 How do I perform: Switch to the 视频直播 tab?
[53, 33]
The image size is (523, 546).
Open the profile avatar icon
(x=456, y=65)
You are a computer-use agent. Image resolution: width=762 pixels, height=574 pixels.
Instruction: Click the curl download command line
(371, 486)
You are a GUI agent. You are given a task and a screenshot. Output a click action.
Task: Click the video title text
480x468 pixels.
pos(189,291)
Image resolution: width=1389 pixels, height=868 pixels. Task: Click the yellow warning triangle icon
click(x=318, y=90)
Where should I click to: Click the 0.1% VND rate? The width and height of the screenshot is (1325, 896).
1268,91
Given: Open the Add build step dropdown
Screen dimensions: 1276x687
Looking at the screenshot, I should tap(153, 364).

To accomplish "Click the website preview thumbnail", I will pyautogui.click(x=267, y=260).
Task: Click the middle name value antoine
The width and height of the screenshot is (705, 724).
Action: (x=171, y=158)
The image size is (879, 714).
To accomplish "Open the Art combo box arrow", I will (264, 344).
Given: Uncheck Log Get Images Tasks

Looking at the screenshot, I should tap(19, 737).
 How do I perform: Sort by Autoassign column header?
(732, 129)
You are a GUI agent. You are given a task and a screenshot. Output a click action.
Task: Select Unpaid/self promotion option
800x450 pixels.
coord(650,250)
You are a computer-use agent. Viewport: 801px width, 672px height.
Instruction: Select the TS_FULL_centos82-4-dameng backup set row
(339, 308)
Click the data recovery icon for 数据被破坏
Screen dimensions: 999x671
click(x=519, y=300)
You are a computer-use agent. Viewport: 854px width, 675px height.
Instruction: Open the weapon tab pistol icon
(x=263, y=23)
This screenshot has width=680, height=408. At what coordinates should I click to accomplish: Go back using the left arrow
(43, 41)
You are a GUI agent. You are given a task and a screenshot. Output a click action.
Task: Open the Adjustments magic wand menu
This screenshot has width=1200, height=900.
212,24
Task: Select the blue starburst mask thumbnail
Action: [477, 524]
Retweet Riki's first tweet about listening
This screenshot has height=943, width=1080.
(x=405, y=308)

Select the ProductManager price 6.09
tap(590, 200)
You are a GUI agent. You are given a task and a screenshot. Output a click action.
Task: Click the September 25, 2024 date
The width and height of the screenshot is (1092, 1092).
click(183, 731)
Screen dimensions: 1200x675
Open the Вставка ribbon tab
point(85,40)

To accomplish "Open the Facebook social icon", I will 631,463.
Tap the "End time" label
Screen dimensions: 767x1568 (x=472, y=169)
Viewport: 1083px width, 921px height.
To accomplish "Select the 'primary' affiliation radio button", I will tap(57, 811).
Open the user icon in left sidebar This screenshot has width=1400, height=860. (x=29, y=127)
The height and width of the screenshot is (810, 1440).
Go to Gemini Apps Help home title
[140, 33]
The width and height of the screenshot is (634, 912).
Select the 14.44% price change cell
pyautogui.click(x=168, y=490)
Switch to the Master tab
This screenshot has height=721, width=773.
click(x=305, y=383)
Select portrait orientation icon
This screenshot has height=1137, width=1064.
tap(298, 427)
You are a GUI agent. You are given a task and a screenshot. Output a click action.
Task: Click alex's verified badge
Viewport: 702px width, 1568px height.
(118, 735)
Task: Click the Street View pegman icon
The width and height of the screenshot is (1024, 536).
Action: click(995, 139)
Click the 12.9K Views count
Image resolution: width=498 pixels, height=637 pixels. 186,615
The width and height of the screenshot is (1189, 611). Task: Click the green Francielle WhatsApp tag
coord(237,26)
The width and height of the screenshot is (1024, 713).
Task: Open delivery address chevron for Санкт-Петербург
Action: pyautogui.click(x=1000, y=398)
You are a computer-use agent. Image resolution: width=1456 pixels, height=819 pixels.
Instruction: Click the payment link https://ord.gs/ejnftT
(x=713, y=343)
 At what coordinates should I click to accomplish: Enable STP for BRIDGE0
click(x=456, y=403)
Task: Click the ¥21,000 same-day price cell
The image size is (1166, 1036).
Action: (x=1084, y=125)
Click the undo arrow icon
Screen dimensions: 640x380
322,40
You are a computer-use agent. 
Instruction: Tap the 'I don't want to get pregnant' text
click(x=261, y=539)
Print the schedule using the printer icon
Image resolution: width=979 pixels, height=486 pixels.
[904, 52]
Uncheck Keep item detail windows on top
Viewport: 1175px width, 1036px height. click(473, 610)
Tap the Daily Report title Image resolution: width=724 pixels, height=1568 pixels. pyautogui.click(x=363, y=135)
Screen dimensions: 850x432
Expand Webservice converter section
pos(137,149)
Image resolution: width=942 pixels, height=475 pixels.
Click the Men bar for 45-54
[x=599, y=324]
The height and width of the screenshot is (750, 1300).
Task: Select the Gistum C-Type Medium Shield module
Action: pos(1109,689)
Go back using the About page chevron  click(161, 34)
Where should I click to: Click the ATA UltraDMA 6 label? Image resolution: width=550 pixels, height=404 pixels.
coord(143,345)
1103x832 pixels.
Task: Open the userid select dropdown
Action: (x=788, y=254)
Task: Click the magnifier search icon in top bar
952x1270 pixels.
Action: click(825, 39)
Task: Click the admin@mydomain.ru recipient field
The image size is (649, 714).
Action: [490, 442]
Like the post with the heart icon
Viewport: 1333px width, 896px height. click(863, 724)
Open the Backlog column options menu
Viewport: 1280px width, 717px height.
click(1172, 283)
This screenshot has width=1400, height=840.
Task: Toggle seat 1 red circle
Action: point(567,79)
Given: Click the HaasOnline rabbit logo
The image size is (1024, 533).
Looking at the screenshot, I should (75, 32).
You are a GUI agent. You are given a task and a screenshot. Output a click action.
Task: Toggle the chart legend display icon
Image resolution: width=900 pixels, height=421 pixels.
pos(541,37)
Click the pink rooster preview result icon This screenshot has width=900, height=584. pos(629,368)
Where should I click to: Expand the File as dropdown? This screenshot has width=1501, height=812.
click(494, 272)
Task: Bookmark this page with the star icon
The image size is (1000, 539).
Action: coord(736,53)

Directions for this task
In the data, how many lines include the string "page"? Reply with only that number.

Task output
2